Methodology: A cross-sectional analytical study was conducted in five phases. The top 20 endodontic FAQs submitted by users to chatbots and collected from Google Trends were compiled. In total, nine academically certified endodontic specialists with educational roles scored GGA and ChatGPT-4o responses to the FAQs using a five-point Likert scale. Validity was determined using high (4.5-5) and low (≥4) thresholds. The Fisher's exact test was used for comparative analysis.

Results: At the low threshold, both models obtained 95% validity (95% CI: 75.1%- 99.9%; p=.05). At the high threshold, ChatGPT-4o achieved 35% (95% CI: 15.4%- 59.2%) and GGA, 40% (95% CI: 19.1%- 63.9%) validity (p=1).

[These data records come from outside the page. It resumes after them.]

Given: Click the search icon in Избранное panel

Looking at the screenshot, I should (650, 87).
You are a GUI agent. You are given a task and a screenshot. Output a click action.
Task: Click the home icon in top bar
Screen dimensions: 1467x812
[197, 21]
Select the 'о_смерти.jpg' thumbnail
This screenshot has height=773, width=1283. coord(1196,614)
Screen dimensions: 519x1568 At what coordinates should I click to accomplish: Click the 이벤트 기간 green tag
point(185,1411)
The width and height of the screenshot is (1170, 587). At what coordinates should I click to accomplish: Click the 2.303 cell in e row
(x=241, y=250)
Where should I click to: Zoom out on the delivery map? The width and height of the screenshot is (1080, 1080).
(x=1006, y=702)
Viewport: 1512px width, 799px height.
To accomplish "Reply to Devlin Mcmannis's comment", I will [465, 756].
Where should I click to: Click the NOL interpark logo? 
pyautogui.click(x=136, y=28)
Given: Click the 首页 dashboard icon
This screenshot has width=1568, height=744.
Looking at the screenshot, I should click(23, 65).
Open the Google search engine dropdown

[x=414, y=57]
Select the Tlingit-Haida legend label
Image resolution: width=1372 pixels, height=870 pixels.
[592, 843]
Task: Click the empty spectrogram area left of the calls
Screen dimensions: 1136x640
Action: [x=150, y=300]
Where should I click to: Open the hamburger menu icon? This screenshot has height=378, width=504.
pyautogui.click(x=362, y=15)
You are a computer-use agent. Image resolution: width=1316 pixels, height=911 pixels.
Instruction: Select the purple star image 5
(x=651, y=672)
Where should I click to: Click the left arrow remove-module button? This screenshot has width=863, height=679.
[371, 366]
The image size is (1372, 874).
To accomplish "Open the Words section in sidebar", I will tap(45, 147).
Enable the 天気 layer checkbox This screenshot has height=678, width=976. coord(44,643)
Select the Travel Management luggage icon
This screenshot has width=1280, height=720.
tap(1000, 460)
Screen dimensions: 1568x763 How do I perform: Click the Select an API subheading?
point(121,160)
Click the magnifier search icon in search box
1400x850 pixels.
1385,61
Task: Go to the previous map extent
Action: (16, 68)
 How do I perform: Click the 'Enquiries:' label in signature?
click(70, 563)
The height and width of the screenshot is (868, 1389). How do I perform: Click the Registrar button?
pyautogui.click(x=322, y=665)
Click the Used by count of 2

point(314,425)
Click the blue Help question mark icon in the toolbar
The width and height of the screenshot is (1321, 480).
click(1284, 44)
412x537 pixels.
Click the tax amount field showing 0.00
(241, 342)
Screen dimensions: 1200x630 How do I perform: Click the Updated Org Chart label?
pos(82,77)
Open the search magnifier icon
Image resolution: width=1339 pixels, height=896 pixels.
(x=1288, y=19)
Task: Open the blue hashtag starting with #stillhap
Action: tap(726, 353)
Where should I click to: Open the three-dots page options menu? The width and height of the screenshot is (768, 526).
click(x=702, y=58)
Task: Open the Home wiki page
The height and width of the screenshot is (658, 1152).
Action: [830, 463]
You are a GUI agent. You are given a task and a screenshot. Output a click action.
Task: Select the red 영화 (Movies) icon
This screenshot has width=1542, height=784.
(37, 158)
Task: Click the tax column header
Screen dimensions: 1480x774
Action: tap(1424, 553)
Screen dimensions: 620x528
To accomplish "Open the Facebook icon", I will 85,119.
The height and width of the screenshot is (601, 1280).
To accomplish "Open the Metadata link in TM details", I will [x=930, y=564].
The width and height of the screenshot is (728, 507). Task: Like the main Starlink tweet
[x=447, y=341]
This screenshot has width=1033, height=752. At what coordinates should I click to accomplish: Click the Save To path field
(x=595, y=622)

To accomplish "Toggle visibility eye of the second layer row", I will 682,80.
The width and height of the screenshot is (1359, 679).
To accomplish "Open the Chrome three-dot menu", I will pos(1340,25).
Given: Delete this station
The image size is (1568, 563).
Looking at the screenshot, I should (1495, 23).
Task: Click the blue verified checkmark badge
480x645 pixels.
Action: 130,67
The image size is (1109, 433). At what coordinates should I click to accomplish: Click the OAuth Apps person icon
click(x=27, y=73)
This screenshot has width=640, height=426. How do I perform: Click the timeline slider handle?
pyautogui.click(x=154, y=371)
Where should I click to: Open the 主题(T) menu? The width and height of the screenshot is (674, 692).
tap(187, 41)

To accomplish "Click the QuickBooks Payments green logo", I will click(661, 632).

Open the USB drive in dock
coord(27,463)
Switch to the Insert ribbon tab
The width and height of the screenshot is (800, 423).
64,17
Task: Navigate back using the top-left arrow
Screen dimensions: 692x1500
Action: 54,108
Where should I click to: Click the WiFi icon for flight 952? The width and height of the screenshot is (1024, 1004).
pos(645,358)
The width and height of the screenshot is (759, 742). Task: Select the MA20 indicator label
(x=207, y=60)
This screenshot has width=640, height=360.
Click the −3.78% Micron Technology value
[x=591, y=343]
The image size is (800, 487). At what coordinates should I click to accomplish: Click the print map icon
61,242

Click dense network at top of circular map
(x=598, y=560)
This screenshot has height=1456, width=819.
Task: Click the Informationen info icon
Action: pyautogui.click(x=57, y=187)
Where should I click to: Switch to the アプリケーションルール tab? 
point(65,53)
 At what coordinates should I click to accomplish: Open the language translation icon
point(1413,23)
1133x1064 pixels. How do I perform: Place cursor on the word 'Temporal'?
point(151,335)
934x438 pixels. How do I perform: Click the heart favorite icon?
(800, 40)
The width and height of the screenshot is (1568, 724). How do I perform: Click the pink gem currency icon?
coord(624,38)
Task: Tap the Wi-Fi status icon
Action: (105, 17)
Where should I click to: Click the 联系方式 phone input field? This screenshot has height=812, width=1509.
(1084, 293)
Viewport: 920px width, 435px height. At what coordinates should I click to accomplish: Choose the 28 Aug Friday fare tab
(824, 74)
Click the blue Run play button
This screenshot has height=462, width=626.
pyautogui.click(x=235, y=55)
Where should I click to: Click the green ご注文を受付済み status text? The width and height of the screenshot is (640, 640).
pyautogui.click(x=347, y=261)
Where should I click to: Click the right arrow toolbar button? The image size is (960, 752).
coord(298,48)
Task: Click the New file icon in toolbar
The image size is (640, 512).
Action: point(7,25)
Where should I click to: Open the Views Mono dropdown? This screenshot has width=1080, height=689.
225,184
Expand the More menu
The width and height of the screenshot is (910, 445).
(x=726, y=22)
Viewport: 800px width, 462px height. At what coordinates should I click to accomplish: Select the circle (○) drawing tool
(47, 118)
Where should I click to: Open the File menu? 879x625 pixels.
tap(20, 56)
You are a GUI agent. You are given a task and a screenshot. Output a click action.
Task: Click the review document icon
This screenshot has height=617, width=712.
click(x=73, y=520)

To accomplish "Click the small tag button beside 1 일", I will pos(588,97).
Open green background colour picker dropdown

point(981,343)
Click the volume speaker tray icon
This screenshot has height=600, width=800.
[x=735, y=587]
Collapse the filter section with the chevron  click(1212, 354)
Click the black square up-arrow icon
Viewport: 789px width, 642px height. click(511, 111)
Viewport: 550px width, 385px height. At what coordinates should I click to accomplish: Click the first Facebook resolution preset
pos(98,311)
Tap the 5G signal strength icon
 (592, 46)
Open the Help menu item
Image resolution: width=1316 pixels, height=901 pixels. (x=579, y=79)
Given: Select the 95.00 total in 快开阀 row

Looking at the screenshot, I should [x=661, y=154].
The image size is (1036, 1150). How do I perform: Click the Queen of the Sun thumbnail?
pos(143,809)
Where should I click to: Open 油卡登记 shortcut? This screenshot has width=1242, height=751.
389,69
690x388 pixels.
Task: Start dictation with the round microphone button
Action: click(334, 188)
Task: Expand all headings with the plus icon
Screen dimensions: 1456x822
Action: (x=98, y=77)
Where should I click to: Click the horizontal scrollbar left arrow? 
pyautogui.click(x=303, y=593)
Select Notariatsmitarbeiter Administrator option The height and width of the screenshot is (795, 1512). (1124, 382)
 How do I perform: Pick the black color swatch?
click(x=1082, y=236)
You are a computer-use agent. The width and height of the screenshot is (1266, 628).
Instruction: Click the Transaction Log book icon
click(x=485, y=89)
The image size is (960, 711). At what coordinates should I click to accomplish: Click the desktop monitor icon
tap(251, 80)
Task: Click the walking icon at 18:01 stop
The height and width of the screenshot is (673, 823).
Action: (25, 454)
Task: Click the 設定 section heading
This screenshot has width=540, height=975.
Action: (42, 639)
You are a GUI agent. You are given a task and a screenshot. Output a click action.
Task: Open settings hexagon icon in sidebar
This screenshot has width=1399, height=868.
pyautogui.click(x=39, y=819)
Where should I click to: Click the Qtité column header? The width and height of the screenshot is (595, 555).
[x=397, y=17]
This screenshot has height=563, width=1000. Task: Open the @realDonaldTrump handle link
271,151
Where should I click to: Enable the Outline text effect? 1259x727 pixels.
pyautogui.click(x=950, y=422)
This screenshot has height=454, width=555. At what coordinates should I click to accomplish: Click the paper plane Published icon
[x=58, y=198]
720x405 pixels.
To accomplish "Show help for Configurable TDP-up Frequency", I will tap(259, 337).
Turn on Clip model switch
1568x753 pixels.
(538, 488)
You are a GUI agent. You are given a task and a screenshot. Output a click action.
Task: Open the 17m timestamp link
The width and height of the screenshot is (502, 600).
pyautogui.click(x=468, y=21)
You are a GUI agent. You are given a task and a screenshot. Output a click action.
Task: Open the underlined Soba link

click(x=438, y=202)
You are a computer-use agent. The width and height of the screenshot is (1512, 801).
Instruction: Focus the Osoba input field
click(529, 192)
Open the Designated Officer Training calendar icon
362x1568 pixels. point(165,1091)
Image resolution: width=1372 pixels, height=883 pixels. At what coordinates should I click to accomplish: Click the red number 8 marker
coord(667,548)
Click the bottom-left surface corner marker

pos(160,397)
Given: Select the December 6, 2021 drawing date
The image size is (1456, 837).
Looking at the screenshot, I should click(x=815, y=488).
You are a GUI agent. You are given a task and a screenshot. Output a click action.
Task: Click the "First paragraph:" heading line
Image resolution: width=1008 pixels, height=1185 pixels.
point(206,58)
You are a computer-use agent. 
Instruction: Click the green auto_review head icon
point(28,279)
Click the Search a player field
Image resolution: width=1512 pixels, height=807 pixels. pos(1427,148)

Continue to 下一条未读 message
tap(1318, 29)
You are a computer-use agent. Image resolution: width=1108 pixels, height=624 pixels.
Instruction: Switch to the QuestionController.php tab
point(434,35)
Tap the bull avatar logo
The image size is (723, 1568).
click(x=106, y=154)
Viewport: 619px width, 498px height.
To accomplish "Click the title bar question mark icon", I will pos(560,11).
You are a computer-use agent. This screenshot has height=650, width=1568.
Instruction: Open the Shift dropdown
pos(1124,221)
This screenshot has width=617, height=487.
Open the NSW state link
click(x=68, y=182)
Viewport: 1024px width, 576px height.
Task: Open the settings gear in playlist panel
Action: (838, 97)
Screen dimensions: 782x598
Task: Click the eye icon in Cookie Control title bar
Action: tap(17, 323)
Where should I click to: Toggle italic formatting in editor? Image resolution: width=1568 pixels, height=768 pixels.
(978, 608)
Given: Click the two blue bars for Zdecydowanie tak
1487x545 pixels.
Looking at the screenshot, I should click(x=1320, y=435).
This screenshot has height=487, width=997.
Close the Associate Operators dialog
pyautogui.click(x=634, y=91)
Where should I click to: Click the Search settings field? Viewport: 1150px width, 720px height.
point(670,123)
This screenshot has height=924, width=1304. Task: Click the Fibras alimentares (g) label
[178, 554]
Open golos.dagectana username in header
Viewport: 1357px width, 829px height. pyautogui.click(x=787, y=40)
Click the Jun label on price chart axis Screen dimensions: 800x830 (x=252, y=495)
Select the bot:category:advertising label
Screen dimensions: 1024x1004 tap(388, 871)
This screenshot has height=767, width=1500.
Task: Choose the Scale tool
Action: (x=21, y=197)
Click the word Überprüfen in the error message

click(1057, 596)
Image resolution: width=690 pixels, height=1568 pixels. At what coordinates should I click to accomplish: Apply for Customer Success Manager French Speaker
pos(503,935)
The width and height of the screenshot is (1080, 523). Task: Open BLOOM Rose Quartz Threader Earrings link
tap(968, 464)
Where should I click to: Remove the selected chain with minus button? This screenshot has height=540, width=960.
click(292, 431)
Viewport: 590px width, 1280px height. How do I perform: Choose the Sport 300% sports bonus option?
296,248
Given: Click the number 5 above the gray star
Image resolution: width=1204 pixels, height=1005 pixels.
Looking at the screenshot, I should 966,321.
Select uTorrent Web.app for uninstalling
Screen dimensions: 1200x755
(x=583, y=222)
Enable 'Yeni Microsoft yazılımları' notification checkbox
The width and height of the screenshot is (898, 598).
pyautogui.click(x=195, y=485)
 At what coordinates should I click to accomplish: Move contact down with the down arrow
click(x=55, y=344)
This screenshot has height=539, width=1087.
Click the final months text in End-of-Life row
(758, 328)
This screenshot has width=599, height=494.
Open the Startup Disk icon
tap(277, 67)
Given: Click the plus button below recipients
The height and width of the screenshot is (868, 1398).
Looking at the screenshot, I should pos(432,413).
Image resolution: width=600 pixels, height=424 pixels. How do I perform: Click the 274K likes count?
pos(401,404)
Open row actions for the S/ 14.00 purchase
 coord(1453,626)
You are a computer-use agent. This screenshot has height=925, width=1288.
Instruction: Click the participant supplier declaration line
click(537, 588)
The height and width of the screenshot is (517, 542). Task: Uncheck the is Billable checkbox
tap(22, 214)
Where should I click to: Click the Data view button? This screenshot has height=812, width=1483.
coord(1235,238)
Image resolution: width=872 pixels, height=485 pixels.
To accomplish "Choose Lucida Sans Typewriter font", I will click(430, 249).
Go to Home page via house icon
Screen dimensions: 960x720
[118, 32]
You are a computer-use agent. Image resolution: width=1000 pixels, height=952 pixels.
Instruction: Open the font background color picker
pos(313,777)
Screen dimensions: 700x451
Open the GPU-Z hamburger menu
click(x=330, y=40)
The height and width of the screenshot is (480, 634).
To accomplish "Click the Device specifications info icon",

Conclusions: ChatGPT-4o and GGA responses showed high validity under lenient criteria that significantly decreased under stricter thresholds, limiting their reliability as a stand-alone source of information in endodontics. While AI chatbots show promise to improve patient education in endodontics, their validity limitations under rigorous evaluation highlight the need for careful professional monitoring.

查看原文本刊更多论文

评估chatgpt - 40和谷歌Gemini Advanced在回答牙髓学常见问题时的有效性。

人工智能（AI）正在通过ChatGPT和谷歌Gemini等大型语言模型（llm）改变牙科信息的访问方式。这两种模型越来越多地被用于牙髓学作为患者的信息来源。因此，当开发人员发布新版本时，他们的反馈的有效性必须不断地与专业咨询进行比较。目的：本研究旨在评估最先进的LLMs [b谷歌Gemini advanced （GGA）和chatgpt - 40]对牙髓学常见问题（FAQs）的回答的有效性。方法：横断面分析研究分五个阶段进行。我们整理了用户向聊天机器人提交的前20个牙髓常见问题，这些问题来自谷歌Trends。共有9名学术认证的具有教育角色的牙髓专家使用五点李克特量表对常见问题进行GGA和chatgpt - 40评分。效度采用高（4.5-5）和低（≥4）阈值确定。费雪精确检验用于比较分析。结果：在低阈值下，两个模型均获得95%的效度（95% CI: 75.1%- 99.9%; p= 0.05）。在高阈值下，chatgpt - 40达到35% (95% CI: 15.4%- 59.2%)， GGA达到40% （95% CI: 19.1%- 63.9%）的效度（p=1）。结论：chatgpt - 40和GGA反应在宽松的标准下显示出高效度，在严格的阈值下显着降低，限制了它们作为牙髓学独立信息来源的可靠性。虽然人工智能聊天机器人有望改善患者在牙髓学方面的教育，但它们在严格评估下的有效性局限性突出了仔细的专业监测的必要性。

本文章由计算机程序翻译，如有差异，请以英文原文为准。

求助全文

约1分钟内获得全文求助全文

来源期刊

Journal of Applied Oral Science 医学-牙科与口腔外科

CiteScore

4.80

自引率

3.70%

发文量

审稿时长

4-8 weeks

期刊介绍： The Journal of Applied Oral Science is committed in publishing the scientific and technologic advances achieved by the dental community, according to the quality indicators and peer reviewed material, with the objective of assuring its acceptability at the local, regional, national and international levels. The primary goal of The Journal of Applied Oral Science is to publish the outcomes of original investigations as well as invited case reports and invited reviews in the field of Dentistry and related areas.